**What needs to be done**
Identify every line in the records below that contains the word "term", and copy each of those lines in full.

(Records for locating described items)
◆ ◆ ◆ ◆ ◆

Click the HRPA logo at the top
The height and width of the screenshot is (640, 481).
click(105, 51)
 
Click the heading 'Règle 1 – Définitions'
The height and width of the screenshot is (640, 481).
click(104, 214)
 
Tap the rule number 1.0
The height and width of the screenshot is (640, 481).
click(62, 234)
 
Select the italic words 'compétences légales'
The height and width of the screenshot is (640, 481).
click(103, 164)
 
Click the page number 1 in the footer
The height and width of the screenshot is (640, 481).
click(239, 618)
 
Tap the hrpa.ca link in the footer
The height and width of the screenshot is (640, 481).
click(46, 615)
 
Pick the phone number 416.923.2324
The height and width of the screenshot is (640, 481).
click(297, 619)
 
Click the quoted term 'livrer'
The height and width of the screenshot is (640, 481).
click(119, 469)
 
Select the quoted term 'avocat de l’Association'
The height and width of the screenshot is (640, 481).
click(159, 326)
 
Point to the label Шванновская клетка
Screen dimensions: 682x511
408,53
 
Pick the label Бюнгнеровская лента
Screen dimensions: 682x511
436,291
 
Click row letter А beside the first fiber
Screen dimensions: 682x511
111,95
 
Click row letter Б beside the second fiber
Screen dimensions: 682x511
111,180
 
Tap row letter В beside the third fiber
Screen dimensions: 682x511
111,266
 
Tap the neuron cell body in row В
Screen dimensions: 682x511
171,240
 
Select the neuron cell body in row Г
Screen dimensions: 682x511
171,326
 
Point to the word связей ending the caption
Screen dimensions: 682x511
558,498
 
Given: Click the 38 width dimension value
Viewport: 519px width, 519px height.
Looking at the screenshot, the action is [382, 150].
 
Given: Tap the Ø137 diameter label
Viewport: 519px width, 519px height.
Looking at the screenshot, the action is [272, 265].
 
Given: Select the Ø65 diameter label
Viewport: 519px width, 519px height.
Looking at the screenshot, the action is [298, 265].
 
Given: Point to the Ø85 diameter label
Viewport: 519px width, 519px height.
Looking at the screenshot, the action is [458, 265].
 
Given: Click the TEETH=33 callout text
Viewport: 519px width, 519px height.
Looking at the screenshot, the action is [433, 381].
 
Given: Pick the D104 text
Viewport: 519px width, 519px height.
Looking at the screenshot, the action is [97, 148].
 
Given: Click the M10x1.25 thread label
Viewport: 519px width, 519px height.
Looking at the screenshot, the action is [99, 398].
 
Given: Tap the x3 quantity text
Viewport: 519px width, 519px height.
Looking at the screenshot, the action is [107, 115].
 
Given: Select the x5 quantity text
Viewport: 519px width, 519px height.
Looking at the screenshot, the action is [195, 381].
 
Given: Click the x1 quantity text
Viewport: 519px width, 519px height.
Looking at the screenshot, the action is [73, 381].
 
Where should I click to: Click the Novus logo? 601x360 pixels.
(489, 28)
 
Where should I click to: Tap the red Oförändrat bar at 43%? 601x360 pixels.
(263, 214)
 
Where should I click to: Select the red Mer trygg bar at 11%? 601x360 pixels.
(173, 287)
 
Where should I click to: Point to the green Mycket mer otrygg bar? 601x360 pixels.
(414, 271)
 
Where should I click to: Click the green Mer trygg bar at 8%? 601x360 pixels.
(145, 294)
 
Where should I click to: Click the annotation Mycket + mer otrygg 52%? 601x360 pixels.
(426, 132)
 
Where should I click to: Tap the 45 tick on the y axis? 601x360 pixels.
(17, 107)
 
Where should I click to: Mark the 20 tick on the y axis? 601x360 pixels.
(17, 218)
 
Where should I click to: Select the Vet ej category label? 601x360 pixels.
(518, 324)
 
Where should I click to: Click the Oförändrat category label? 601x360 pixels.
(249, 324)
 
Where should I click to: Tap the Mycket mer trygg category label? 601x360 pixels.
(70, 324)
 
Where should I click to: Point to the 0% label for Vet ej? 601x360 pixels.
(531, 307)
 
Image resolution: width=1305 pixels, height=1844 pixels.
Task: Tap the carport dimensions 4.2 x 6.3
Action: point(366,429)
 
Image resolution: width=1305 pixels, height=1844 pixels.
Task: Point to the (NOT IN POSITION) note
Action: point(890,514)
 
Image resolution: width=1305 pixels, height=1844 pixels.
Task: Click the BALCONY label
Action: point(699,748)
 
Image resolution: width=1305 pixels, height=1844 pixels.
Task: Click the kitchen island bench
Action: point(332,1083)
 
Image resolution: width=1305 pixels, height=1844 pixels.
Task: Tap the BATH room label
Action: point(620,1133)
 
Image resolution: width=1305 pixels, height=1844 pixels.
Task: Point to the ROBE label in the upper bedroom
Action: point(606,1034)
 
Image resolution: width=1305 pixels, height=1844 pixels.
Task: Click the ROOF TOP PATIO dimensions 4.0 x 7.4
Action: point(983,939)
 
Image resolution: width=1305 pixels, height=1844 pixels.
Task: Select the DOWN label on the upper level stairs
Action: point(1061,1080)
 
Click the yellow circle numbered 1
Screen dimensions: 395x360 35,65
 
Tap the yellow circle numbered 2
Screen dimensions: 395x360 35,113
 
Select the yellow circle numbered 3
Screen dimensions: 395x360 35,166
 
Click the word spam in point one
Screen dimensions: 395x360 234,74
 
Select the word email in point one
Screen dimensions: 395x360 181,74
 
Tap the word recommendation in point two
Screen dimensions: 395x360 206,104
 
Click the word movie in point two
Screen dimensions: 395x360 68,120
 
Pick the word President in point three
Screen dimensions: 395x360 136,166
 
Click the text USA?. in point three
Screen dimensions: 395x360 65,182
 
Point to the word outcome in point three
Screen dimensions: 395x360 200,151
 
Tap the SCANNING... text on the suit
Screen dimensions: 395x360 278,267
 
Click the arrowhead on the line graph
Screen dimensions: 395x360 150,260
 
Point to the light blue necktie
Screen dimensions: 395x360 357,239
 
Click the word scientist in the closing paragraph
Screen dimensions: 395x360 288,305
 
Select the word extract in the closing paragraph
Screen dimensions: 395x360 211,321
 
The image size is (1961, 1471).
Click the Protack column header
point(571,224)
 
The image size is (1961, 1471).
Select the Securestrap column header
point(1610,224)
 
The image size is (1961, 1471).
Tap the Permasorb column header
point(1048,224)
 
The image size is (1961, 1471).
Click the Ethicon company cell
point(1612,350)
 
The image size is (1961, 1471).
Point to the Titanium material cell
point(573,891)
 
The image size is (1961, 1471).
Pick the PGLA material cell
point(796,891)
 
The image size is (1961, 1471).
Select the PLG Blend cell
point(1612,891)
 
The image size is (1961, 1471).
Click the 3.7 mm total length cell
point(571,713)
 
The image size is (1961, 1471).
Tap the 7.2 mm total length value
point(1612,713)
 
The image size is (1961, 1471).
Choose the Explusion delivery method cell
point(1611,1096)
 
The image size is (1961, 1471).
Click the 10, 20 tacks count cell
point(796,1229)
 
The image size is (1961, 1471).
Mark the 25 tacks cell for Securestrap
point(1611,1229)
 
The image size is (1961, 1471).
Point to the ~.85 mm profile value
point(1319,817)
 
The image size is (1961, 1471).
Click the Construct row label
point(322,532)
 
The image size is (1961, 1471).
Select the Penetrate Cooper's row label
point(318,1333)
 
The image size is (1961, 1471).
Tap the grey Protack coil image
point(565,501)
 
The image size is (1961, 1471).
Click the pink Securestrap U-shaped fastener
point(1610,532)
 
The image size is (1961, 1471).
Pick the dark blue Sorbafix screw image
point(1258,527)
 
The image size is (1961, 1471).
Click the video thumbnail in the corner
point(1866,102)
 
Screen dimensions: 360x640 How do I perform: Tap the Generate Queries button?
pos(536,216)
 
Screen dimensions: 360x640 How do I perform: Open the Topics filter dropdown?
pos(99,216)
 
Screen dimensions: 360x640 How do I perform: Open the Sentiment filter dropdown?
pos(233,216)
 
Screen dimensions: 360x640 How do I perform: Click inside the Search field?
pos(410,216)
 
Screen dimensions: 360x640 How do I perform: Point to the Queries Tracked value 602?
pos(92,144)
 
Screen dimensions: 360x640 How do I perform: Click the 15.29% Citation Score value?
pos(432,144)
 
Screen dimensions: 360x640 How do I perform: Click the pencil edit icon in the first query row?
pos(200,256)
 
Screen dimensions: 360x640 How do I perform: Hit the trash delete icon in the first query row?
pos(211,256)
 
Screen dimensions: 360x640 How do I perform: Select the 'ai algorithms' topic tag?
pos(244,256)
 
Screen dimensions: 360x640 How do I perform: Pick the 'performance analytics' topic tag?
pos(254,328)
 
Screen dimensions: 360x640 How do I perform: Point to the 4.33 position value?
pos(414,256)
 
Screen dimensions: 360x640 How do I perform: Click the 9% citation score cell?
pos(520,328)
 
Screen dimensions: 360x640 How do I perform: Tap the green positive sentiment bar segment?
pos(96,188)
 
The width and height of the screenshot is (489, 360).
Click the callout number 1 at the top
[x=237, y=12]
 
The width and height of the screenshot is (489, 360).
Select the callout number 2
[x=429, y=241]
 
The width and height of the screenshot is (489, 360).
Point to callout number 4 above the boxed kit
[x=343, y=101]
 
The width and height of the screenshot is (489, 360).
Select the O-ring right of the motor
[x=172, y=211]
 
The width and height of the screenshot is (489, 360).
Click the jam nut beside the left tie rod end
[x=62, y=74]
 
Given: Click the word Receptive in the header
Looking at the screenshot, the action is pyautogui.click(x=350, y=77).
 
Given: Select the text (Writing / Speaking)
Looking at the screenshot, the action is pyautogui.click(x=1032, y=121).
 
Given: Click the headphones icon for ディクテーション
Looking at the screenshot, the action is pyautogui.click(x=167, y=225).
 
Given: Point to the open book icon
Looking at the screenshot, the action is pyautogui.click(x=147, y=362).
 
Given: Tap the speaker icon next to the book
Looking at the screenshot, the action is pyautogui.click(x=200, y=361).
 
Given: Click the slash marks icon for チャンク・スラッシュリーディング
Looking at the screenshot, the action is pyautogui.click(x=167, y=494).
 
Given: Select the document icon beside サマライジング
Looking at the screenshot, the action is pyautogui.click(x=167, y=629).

◆ ◆ ◆ ◆ ◆

**Problem solution**
Click the quoted term 'livrer'
Select the quoted term 'avocat de l’Association'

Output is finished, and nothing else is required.